The Core Licensing Problem with Power Pages

Power Pages (formerly Power Apps Portals) solves a real business problem: it allows organisations to build external-facing websites connected to Dataverse and backend Microsoft data sources without requiring a traditional development team. The licensing model that governs Power Pages, however, is unlike anything else in the Microsoft portfolio — and that unfamiliarity is expensive.

Most enterprise teams discover Power Pages costs by accident: a digital team builds a supplier portal or customer self-service site, adopts it enthusiastically, and then receives a renewal or true-up invoice that bears no relationship to the original budget estimate. The reason is almost always the same: someone assumed Power Pages was covered by existing Power Platform licences, or sized the commitment based on the wrong user type (authenticated vs anonymous), or failed to model peak session volumes.

This guide explains how Power Pages licensing actually works, what is genuinely free, what each capacity unit costs, how to model requirements accurately before you commit, and how to negotiate Power Pages capacity into your EA at appropriate commercial terms.

Background: Power Pages was rebranded from Power Apps Portals in 2022. The licensing model has evolved significantly since then, shifting from a per-portal-per-tenant model toward capacity-based pricing that distinguishes between authenticated and anonymous users. Organisations with legacy portal licences should review whether their commercial terms still apply under the current model.

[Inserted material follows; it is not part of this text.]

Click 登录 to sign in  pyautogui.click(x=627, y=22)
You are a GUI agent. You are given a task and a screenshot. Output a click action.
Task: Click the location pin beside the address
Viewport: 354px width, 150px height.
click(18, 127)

What Power Pages Is — and Is Not — Included In

The first thing to establish clearly: Power Pages is not included in any Microsoft 365 plan, any Power Platform per-user licence, or any Dynamics 365 plan. It is always an additional purchase. There is no "free tier" for production external-facing portals, though internal portals for licensed Power Platform users have different economics (more on that below).

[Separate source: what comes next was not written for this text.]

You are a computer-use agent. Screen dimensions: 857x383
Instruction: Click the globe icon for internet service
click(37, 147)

This is one of the most common misunderstandings. Organisations with Power Apps per-user or per-app licences sometimes assume that portals are included. They are not. The confusion arises partly because Power Pages development and design can be done within an environment licensed for Power Platform — you can build the portal without a specific licence — but publishing it and allowing users to access it requires capacity entitlements that are purchased separately.

The Internal vs External Distinction

There is one important free scenario: internal employee portals where all users hold a qualifying Power Apps or Dynamics 365 licence. If every user who will access a Power Pages site is an internal employee with a Power Apps per-user or Dynamics 365 Enterprise licence, those users can access the portal without additional Power Pages capacity. This is because their existing licences already include the entitlement to use Power Platform applications, and an internal portal is treated as an application under that framework.

The moment even one user of the portal is external — a customer, supplier, partner, or anonymous member of the public — Power Pages capacity licensing applies. Given that most Power Pages use cases involve at least some external access, the practical scope of free internal portal usage is narrower than it appears.

The Two Power Pages User Types and Their Pricing

Power Pages capacity is purchased in two distinct pools: authenticated users and anonymous users. These pools are not interchangeable — you cannot apply anonymous session capacity to authenticated user visits, or vice versa. Buying the wrong mix is one of the most common Power Pages over-spend patterns.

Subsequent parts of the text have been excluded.